Tutto è subordinato al pensiero unico del profitto : tecniche sempre più invasive sottratte ad ogni forma di controllo democratico prefigurano nuove frontiere nello sfruttamento dell'uomo e dell'ambiente, la proprietà privata si estende violentemente alla conoscenza intellettuale e perfino ai codici della vita, la mobilità degli esseri umani è condizionata da accordi come quelli di Shengen, che stabiliscono quote di migranti da distribuirsi con le stesse regole che esistono per i pomodori e per il latte. Le disparità nelle condizioni di vita fra le elites e la stragrande maggioranza delle persone, sia nei paesi ricchi che in quelli poveri, si accrescono a vista d'occhio.

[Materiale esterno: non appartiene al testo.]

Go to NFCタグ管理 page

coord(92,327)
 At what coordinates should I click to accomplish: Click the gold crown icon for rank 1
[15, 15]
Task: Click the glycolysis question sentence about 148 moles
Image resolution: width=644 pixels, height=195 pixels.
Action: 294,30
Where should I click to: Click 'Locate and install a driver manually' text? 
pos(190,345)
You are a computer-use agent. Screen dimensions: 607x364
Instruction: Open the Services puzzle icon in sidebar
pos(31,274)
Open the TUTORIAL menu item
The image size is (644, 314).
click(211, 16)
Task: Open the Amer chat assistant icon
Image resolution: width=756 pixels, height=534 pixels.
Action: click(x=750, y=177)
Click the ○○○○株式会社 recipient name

Ma contro i processi di globalizzazione del capitale e le sue ramificate forme di controllo, oppressione e sfruttamento, è nato l'embrione di un movimento altrettanto globale che da Seattle a Melbourne, a Praga, a Seoul, a Nizza ha rivelato agli occhi di tutti l'esistenza di un universo plurale di movimenti decisi ad opporsi con ogni mezzo a questo stato di cose. In occasione dei forum di BM, FMI, WTO, OCSE, si è più volte materializzato un filo rosso che ha permesso alle lotte sindacali, a quelle ecologiste, a quelle dei popoli indigeni insidiati dalle infrastrutture finanziate dalla BM, a quelle dei tanti Sud del mondo, di vivere insieme, nello stesso luogo fisico, con forme magari diverse ma con un unico obiettivo : rendere la vita impossibile a chi vuole governarci la vita ! Se ancora oggi non si è definita la costruzione collettiva di un'analisi ed una strategia comune, questi movimenti rappresentano però l'importante spia di una nuova tensione cooperante al cambiamento dello stato di cose presenti, così da utilizzare l'enorme potenzialità tecnica accumulata dall'uomo per liberare e non per opprimere, per rispondere finalmente ai bisogni di miliardi di persone costretti a subire lo sfruttamento e la miseria.

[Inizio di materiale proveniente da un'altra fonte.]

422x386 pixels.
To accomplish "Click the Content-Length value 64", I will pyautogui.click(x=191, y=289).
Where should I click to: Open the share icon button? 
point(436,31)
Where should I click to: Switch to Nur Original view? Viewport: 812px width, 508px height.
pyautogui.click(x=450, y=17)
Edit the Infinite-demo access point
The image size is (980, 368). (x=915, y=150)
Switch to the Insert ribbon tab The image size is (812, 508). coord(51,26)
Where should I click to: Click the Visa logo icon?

La scelta di Napoli porta i padroni del mondo ad autocelebrarsi nella città simbolo dell'area del sottosviluppo dentro l'Europa di Maastricht. Un'area in cui alla crescita della flessibilità corrisponde un aumento impressionante delle sacche di povertà, dove la disoccupazione giovanile raggiunge punte del 60% e il lavoro disponibile é sempre più dequalificato. Una città ipermilitarizzata anche perché sede del comando Sud della NATO in quel Mediterraneo in cui sempre più si determinano gli interessi geopolitici dell'imperialismo con costi durissimi per le popolazioni (come dimostra la vicenda palestinese).Una città che ha conosciuto in questi anni una progressiva espulsione dei proletari verso periferie sempre più abbandonate a sé stesse. Napoli è però anche la metropoli in cui, seppur contraddittoriamente, si esprimono forti forme di resistenza al controllo e alla miseria (come l'esperienza ultraventennale dei movimenti di lotta dei disoccupati) A tutti noi il compito di decodificare il vero carattere del "Global Forum" per connettere l'opposizione a questo vertice internazionale con le lotte per i bisogni, con la crescita di consapevolezza e protagonismo nel tessuto sociale.

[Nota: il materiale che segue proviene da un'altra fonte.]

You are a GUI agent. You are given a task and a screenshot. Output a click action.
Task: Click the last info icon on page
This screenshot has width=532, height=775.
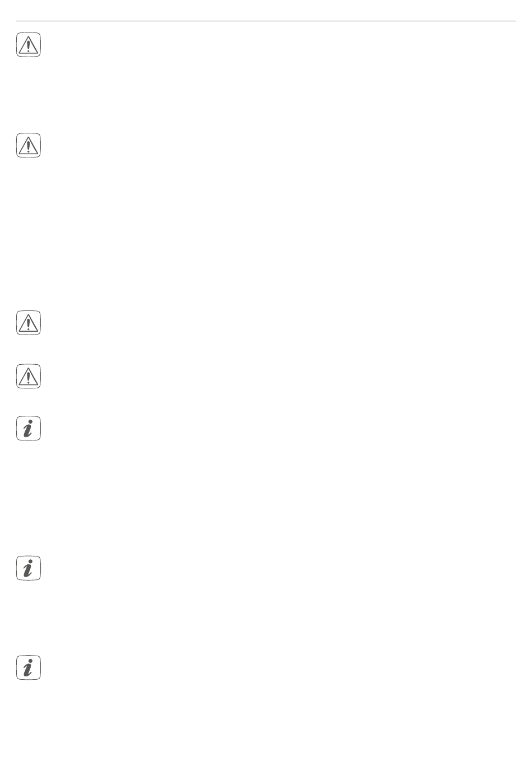coord(28,667)
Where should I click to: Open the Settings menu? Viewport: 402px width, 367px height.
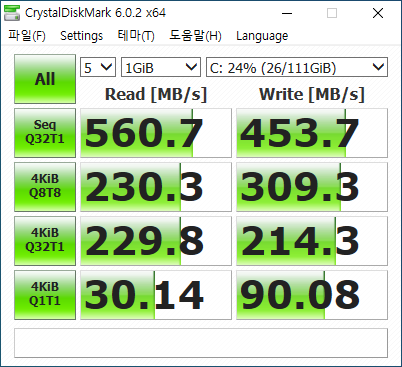[x=81, y=35]
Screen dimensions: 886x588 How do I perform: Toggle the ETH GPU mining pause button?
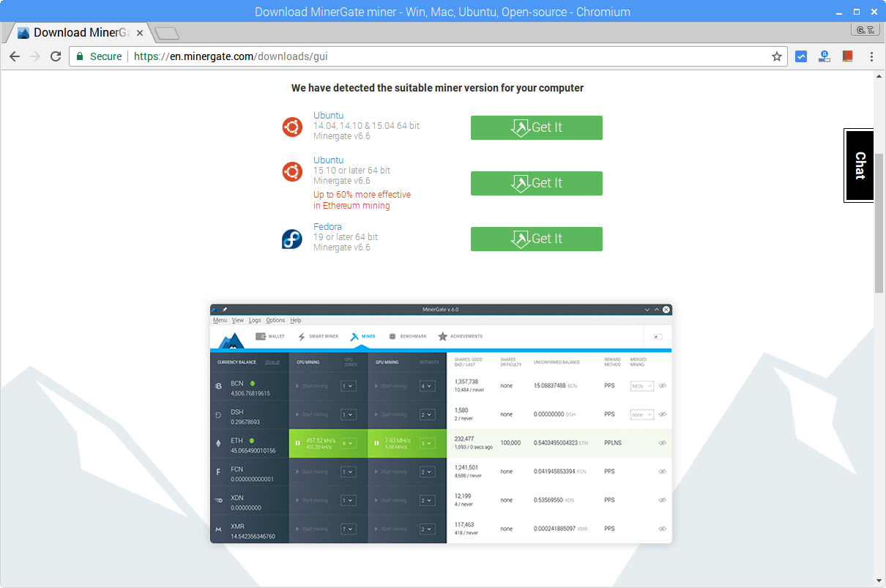point(377,443)

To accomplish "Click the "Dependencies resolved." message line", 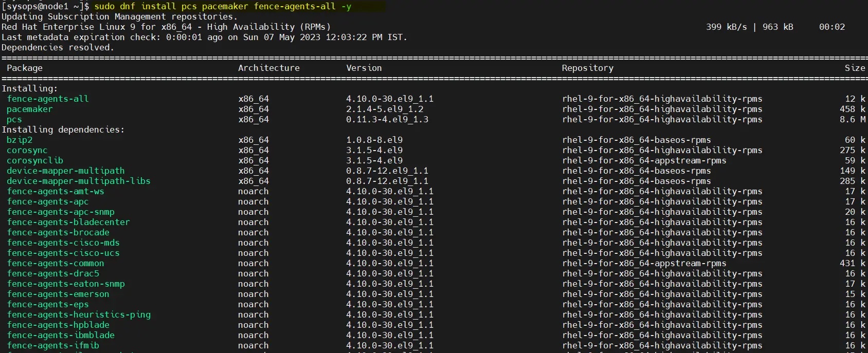I will click(x=58, y=47).
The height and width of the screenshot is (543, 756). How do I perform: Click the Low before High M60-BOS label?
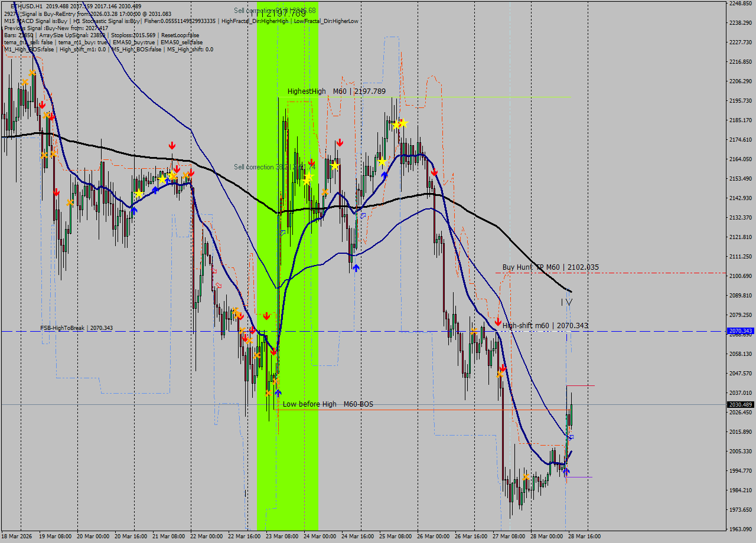click(328, 404)
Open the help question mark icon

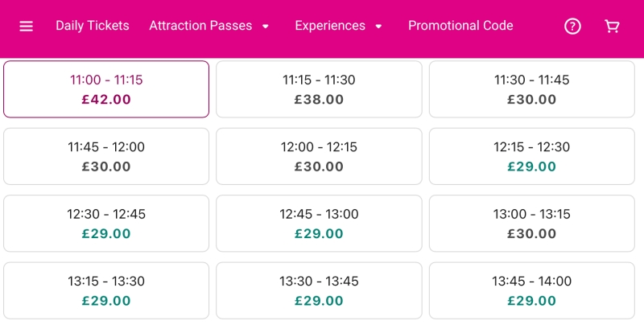572,27
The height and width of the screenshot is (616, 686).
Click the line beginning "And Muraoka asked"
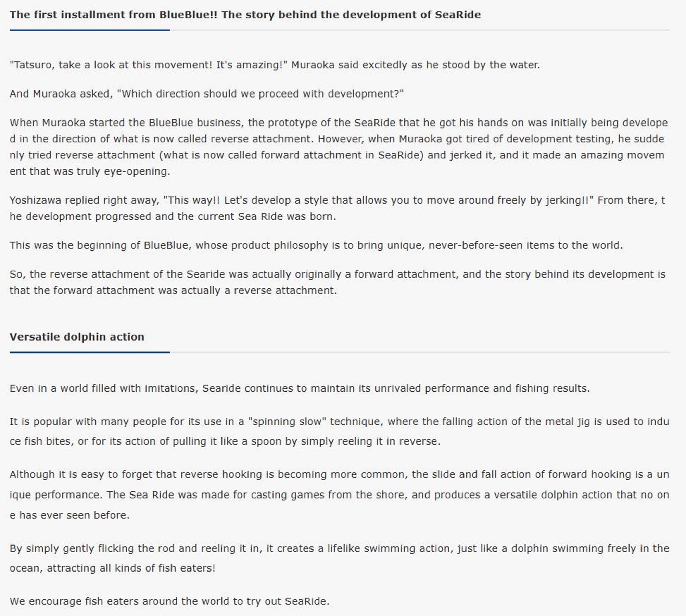tap(206, 94)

Vogliamo che anche il "Global Forum" di Napoli diventi un appuntamento di lotta al quale convergano i gruppi ed i movimenti che si battono contro gli effetti nefasti della globalizzazione sui popoli e sull'ambiente, vogliamo che il contro-Global Forum contribuisca a far crescere ulteriormente i diversi network tra i movimenti, informali e orizzontali, che progressivamente si stanno ramificando a livello globale. La rivendicazione di un salario stabile per i disoccupati e i precari , la questione lavoro e la riduzione dell'orario di lavoro a parità di salario, l'opposizione ai processi di aziendalizzazione del sistema sanitario e formativo, l'analisi delle nuove forme di controllo sempre più pervasive, la libera circolazione dei migranti, la lotta al copyright e agli OGM, il freno all'attività da usurai degli istituti di credito internazionali, sono alcune tracce fondamentali sulle quali lavorare sul terreno del confronto politico, della sensibilizzazione diffusa e dell'organizzazione e connessione delle lotte sociali nei mesi che ci separano da questo appuntamento.